A lot of this episode revolved around the subject of memory. Master Chief / John and all of the other Spartans have had their memories wiped pretty clean...presumably to make them more efficient warriors. But MC / J's interactions with the alien artifact...that should really be "non-human artifact," shouldn't it? Yes, let's make it so...have shaken some things loose, and he is beginning to reconnect with his memories. At one point, a character says, "memories remind you what's important." Oh, wait a minute...I keep forgetting that it's the 21st century. It's Soran, and he says, "Memory's what lets you know who you are and reminds you what's important to you." * (Because, ironically, we no longer have to rely on our memories when we can Google pretty much anything.)
Now on the one hand, that's not a particularly insightful or profound comment. But it got me to thinking. Because I have found that my memory is far from perfect. There are many things that I don't remember until someone else reminds me of them. And there are things that I remember quite differently from others. Which means that my brain is not only filtering out some information...at least from my conscious awareness, but it is also altering some of the information that it retains. (I posit that there is another level of my memory which is either untouched by these processes or less touched by them, since there are times when someone will tell me something or I will see an artifact (human) which inspires a memory I'd forgotten or clarify one which I'd unknowingly altered.) Taking that back to Soran's comments, I'm hearing this: what we remember is what is important to us.
And I find that puzzling. Because I have forgotten some things which I seem to care about...but even moreso because I've found myself remembering things that I don't care about. Or at least that I thought I didn't care about. So what the line from Halo suggests to me is that I've forgotten or misremembered those things because of who I am...or who I see myself to be, at least.

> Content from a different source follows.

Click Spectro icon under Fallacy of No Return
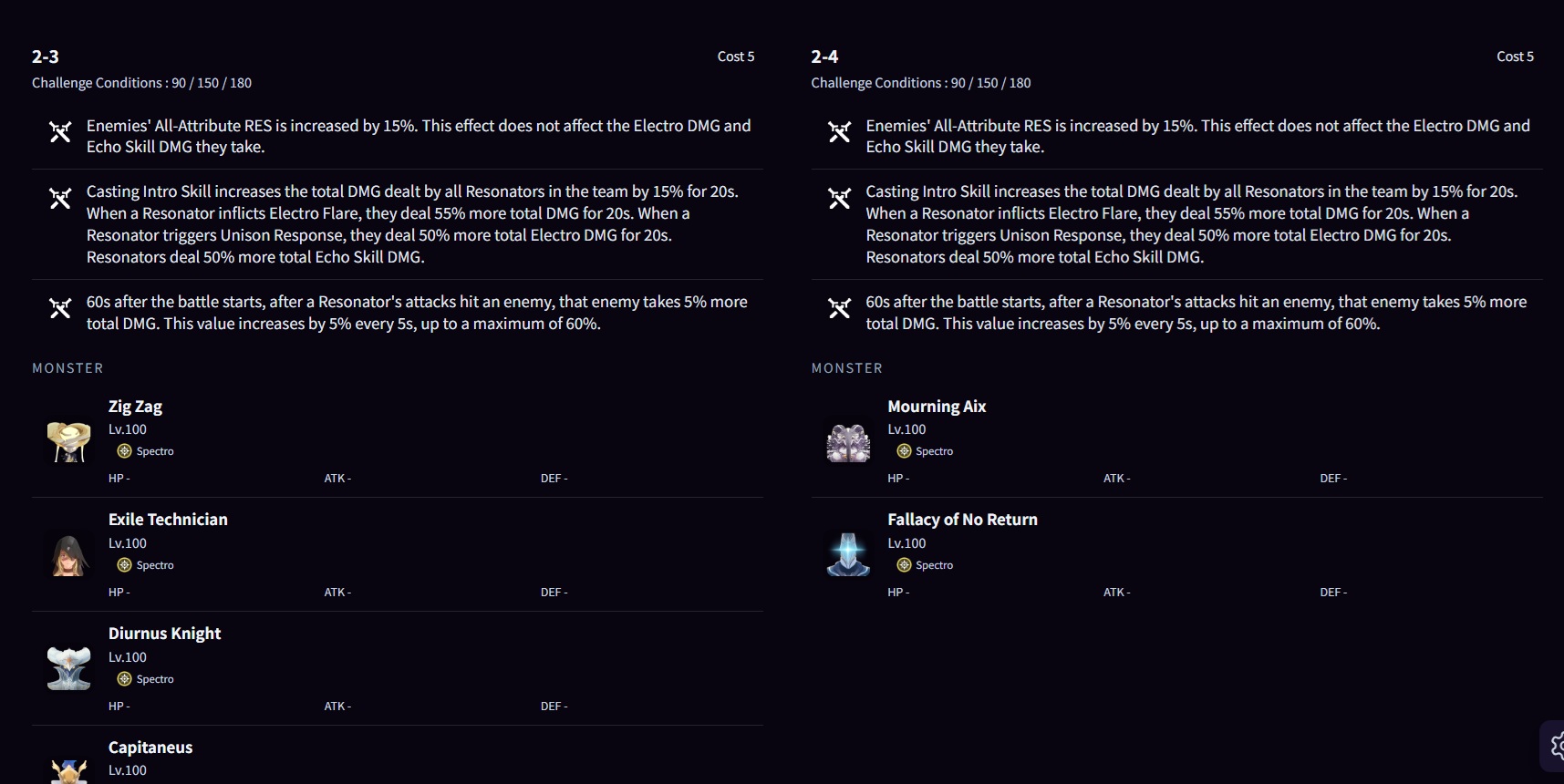 [904, 565]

This is pretty simple stuff in some ways. For instance, my sister will sometimes tell stories about our childhood in which I am being cruel to her, such as the time that I pushed her into a fence and her ankle got caught in the pointy things at the bottom. In her memory, she was the victim of a cruel-ish brother, and the fact that she has forgiven me for that shows what a good person she is. My memory of the incident is that we were playing in the backyard, doing a kind of bull and bullfighter thing with her on her bicycle as the bull, and me with a trashcan lid as the bullfighter. When she came at me and ran into the trashcan lid, she slipped from her bike and got her foot caught on the bottom of the fence. In my version, it's just the accidental result of a stupid game two kids were playing. There's no malice, no cruelty, and no need to forgive or be forgiven.
And of course that's just childhood bullshit, but I haven't got it in me to go into any Scenes From a Marriage, where much more powerful things reside. Still, the result would be pretty much the same. I only end up being the bad guy in the other person's version of the story.
What this suggests to me is that it would be spiritually revelatory to delve deep inside and try to recover or repair some of my memories. To get a fuller vision of who I am as a human being.
That seems like a lot to get from a line in a Military Science Fiction show based on a video game.
Oh, speaking of the show....
At one point John goes into his childhood home. It's an absolute wreck--all kinds of vegetation has grown through the house, and there's been lots of damage to the place. If you've ever looked at one of those books of abandoned places, you know what I'm talking about. And then he runs a program through his helmet face shield which allows him to partially see the home as it was when John was a child. (I think it draws on his memories as well as predicative analysis...it is far future tech, after all.) And it was a very interesting way of thinking about the past...what an amalgamation it is of reality and memory and maybe wishful thinking as well.
Anyway...good show. Check it out sometime.